MotoGP rider Loris Baz hadn’t stopped sliding when he leapt to his feet and jogged off the racing line after being dumped off his Avinta Ducati at an incredibly fast 290km/h. Spanish rallies legend Marc Coma won the toughest race in the world for a record-equalling fifth time, claiming the 2015 Dakar Rally. Luc Ackerman is the youngest rider in the world to have successfully pull off a backflip on a motorcycle. These men take their jobs, and their lives, seriously. And they have something else in common, too. They all protect their noggin with an LS2 helmet.
Somewhat of an unknown helmet brand among the successful industry giants like Shoei, Arai and AGV, the story of the young but remarkably successful LS2 brand is one of self-belief and determination, and it’s one worth telling.

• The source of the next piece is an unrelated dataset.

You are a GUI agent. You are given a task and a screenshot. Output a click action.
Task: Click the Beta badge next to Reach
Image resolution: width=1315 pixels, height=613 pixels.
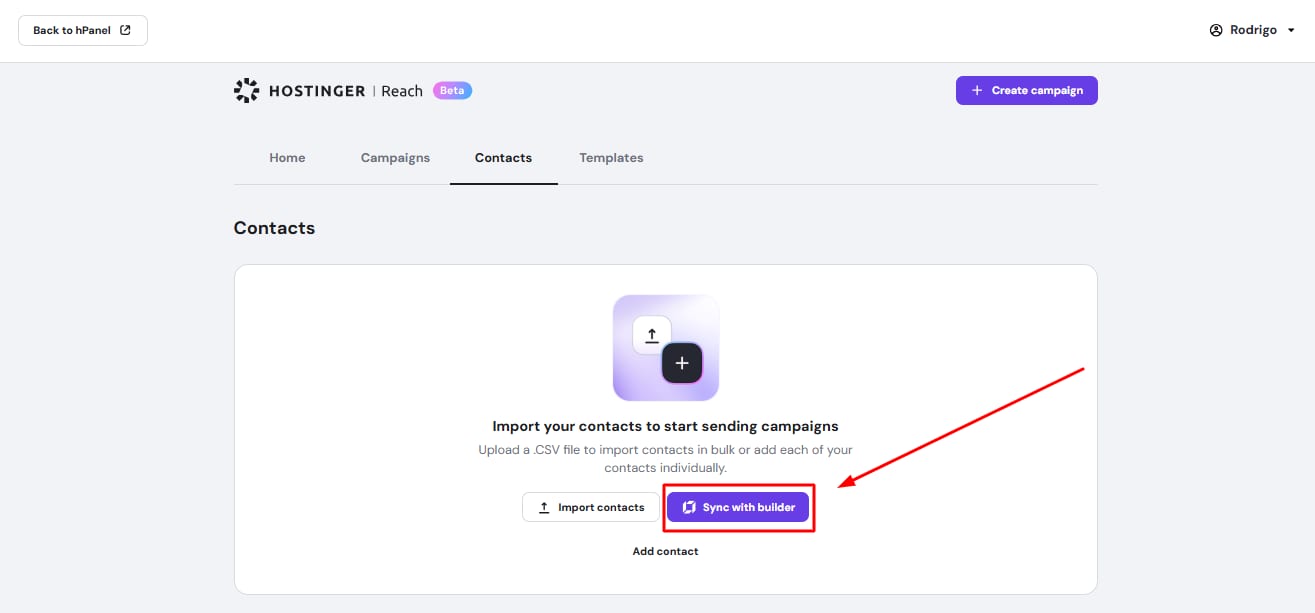tap(452, 91)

Twenty-six years ago, in a small house in rural China, a bloke by the name of Arthur Liao scraped together the equivalent of about five hundred bucks and began producing helmets. It was a modest operation called Xiqing Plastics and, with just one employee named Peng Zheng, Liao supplied helmets to China’s domestic market.
While Xiqing Plastics was a small two-person affair in 1990 – the same year that the first episode of The Simpsons aired on TV – Arthur Liao’s vision was something much much bigger. Because right now, Arthur Liao’s helmet business produces over one billion helmets each year with two million of those exported around the world to global markets.
But success doesn’t just happen and Arthur made a few important and strategic decisions during those 25 years to ensure his business kept up with a rapidly changing marketplace, and one of those decisions was a brand called LS2.
A decade before LS2 existed, Arthur had invested heavily in up-to-date manufacturing processes and equipment and wanted to produce helmets under licence for established global brands, not just for the very large, but by its very nature, restricted Chinese domestic market. To do this successfully, he recognised he needed a global name to match his global aspirations and changed his trademark from the-then Fengxing to the-now MHR. It worked, and the business grew at rate Arthur and his brother Stephen, who joined the company in 1992, could no longer manage alone, and so the pair’s other brother Paul joined the fray and MHR became the family-run business it remains today.
Come 2007, a year before the global economy buckled into its well-documented crisis, the visionary trio decided that producing helmets for other companies had its limitations and so the decision was made to launch their very own helmet brand destined for the competitive global marketplace. And so, with the same commitment that Arthur Liao had 17 years earlier, a head office was set-up in Barcelona in Spain in a bid to shake the made-in-China stigma, and using an abbreviation of Liao’s Systems as inspiration for the name, the LS2 helmet brand made its global debut at the 2007 EICMA motorcycle expo in Milan.
As the rest of the manufacturing world wheezed its way through the 2008 Global Financial Crisis and the years that followed, LS2 helmets seemingly flourished. It recorded 100 per cent growth in 2009 compared to the year previous and a new Spanish-based 80,000 square-foot headquarters was acquired to keep up with demand. A warehouse in Chicago, Illinois, was added to handle American and Canadian distribution in 2010 and by 2012, just five years after Arthur stood on his stall in one of the many exhibition halls of the EICMA expo in Milan, LS2 helmets became the number-one selling brand in Europe.
Two thousand and twelve was also the year LS2 was introduced into the Australian market and, while Aussie distributor Monza Imports is remaining tight lipped on the take-up rate in terms of actual numbers, it’s citing a 30 per cent growth rate year-on-year since its launch. Either way, there’s no doubt the Australian market has contributed to the brand’s success and come 2014, Liao had recorded a global sales figure of one million LS2-branded motorcycle helmets in 12 months.
For a brand to be able go from none to one million units in seven years, and weather the GFC in the process, is a pretty incredible achievement. The fact such a young, relatively unproven brand was able to convince the likes of Dakar campaigners Marc Coma and Cyril Despres that its product was up to arguably the toughest challenge on earth is also an incredible achievement. But for me, the most incredible of all, which speaks volumes for the culture of Liao’s company and how it goes about producing its products, is the fact that Arthur Liao’s very first employee Peng Zheng in that tiny house in rural China where it all began, still works for Arthur and his brothers today.